■ **WHAT YOU NEED TO DO**: In the records below, find each line with "computer" and copy it.

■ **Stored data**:
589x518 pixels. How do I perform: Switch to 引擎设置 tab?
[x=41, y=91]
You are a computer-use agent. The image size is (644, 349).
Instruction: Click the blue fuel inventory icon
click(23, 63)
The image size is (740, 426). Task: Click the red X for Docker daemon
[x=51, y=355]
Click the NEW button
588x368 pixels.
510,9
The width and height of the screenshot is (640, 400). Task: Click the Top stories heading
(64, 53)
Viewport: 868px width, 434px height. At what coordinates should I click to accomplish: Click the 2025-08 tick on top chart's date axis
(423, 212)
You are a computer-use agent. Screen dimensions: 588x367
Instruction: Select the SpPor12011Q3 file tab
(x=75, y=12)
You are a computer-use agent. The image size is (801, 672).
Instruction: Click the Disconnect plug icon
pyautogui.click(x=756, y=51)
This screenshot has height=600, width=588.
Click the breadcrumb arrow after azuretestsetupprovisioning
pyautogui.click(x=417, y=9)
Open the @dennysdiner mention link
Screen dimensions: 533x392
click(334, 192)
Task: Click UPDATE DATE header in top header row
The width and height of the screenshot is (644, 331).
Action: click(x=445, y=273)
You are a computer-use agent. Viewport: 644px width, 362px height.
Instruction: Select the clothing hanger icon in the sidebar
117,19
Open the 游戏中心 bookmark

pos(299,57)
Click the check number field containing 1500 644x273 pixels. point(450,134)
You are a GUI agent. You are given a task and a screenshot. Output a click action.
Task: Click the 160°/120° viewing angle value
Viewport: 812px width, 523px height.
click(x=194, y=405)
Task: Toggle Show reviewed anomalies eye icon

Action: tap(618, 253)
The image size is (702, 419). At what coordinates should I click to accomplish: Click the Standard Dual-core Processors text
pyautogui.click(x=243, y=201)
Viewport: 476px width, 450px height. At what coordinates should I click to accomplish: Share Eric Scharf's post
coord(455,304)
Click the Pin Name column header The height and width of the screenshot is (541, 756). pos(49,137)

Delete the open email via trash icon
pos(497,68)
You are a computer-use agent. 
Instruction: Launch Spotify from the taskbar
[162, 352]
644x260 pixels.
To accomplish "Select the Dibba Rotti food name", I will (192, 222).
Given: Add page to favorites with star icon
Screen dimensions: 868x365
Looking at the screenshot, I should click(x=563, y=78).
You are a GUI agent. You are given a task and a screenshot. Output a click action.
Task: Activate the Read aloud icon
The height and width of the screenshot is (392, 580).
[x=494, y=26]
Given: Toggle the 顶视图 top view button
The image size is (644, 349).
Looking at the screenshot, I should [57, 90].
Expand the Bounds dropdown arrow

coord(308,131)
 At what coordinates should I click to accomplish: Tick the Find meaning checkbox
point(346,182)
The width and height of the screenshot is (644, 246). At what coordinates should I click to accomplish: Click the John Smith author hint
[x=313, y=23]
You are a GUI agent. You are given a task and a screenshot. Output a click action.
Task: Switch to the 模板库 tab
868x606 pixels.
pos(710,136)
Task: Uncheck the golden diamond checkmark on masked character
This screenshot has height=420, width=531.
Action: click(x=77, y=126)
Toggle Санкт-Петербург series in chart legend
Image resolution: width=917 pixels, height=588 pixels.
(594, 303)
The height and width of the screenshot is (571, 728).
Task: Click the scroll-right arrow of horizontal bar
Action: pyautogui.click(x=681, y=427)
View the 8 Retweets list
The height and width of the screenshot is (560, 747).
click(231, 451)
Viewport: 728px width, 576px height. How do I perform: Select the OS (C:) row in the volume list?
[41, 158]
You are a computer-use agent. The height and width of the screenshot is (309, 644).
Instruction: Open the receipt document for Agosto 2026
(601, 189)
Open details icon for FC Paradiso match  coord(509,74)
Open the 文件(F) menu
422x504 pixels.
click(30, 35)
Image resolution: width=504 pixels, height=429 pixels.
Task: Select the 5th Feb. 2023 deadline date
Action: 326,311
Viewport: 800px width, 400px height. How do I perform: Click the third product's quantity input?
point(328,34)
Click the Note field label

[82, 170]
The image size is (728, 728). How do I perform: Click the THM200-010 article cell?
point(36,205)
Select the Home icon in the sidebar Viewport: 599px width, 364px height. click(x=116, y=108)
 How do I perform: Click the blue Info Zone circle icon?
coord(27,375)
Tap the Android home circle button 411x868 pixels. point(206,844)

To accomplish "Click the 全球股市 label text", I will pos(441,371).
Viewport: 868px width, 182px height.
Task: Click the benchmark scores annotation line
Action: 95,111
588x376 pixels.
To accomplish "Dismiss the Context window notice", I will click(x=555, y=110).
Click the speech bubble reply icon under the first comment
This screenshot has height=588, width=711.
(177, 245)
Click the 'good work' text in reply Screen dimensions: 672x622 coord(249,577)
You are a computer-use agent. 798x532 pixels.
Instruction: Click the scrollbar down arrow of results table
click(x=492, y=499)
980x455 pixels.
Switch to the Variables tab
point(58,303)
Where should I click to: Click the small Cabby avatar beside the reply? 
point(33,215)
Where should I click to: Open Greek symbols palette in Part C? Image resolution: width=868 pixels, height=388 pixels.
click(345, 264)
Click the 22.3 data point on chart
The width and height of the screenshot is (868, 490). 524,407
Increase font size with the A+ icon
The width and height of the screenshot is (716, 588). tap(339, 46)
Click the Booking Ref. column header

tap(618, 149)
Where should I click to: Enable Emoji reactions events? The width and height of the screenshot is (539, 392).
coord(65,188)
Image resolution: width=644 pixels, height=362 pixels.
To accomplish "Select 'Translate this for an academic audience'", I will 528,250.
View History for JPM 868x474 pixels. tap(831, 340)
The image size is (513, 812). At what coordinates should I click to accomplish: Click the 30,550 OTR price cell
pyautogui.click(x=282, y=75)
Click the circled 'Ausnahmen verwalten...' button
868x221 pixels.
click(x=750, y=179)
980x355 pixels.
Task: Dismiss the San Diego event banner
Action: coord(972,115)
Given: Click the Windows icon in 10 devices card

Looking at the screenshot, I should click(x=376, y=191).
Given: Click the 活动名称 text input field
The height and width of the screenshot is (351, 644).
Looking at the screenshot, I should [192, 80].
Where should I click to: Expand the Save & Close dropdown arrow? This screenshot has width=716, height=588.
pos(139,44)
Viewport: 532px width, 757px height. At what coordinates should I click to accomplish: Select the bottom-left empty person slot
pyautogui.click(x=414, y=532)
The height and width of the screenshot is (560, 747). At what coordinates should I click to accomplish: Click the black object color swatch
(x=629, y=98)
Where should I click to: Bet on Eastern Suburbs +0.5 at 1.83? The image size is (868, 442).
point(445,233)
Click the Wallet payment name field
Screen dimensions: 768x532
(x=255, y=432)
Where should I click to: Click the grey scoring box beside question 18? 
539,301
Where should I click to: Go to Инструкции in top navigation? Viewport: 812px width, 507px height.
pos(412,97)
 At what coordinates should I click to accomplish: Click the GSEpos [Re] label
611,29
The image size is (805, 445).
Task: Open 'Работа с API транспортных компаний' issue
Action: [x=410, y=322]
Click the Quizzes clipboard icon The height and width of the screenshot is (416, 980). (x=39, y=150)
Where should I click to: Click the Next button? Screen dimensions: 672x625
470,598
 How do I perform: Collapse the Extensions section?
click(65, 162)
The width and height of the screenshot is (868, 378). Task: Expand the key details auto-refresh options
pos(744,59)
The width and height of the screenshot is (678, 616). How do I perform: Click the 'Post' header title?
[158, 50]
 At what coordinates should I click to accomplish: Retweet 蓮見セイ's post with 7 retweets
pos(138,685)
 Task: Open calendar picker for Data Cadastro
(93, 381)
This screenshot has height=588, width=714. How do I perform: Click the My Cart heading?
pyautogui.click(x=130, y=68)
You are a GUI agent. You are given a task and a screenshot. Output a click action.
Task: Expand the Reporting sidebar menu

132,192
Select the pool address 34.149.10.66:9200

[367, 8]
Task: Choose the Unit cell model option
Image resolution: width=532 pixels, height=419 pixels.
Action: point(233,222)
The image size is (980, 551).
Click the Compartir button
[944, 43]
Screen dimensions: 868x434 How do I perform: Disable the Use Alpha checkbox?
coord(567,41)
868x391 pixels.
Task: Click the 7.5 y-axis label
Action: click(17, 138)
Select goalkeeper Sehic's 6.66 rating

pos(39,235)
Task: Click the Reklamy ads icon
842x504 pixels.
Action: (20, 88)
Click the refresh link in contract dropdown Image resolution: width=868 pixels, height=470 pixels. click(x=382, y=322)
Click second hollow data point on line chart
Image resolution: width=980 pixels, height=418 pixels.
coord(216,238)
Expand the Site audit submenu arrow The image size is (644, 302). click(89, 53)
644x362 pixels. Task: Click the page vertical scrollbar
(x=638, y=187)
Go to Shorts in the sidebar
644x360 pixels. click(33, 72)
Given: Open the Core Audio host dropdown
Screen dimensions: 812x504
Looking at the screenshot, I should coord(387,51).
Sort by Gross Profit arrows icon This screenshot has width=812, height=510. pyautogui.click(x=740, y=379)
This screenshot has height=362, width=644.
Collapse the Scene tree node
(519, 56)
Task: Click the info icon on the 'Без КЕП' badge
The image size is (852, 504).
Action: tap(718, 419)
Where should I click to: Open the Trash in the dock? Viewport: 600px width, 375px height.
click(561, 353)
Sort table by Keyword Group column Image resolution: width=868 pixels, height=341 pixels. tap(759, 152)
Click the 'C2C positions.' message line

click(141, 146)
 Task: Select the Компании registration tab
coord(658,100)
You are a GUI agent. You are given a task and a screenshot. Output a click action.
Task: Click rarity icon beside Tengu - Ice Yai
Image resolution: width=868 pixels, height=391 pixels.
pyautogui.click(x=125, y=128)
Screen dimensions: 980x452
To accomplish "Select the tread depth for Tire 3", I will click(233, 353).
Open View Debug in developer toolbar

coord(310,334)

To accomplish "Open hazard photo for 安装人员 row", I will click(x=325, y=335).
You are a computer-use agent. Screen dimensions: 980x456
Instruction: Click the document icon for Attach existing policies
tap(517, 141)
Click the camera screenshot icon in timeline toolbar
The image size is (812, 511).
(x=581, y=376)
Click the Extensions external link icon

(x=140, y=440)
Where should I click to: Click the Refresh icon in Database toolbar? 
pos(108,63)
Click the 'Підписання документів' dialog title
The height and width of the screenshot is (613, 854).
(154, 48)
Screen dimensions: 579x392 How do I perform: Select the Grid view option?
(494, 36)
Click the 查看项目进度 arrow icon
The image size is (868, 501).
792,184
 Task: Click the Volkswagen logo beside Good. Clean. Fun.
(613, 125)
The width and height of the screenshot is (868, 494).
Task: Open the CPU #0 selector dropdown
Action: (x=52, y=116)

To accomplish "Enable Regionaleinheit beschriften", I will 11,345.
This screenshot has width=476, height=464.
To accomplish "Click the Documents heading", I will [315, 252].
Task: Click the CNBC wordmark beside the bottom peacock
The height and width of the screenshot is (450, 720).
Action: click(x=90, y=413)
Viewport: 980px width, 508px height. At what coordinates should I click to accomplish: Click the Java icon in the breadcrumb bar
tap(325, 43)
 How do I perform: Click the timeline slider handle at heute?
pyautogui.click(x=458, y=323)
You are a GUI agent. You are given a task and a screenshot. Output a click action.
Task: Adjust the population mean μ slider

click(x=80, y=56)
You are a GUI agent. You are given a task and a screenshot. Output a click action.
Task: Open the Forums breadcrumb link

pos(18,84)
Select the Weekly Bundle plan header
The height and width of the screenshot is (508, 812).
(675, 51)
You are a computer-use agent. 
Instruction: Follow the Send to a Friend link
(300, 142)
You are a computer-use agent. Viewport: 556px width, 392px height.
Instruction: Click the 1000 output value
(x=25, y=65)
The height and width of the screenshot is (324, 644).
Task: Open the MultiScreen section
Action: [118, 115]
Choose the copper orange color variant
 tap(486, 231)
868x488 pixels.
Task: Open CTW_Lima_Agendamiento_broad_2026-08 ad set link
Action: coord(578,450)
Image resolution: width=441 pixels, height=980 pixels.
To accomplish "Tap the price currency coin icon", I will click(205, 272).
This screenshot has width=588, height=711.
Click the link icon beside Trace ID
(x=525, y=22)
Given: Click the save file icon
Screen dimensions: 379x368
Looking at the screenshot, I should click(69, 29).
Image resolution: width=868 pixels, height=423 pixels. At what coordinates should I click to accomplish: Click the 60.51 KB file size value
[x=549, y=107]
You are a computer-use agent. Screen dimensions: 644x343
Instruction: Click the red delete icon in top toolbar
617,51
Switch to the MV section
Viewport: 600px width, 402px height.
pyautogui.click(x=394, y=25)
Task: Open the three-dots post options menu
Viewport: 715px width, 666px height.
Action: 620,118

■ **OUTPUT BELOW**:
You are a computer-use agent. The image size is (644, 349).
You are a computer-use agent. Screen dimensions: 588x367
You are a computer-use agent. The image size is (801, 672).
You are a computer-use agent. Viewport: 644px width, 362px height.
You are a computer-use agent. 
You are a computer-use agent. The height and width of the screenshot is (309, 644).
You are a computer-use agent. 798x532 pixels.
You are a computer-use agent. Screen dimensions: 980x456
You are a computer-use agent. 
You are a computer-use agent. Viewport: 556px width, 392px height.
You are a computer-use agent. Screen dimensions: 644x343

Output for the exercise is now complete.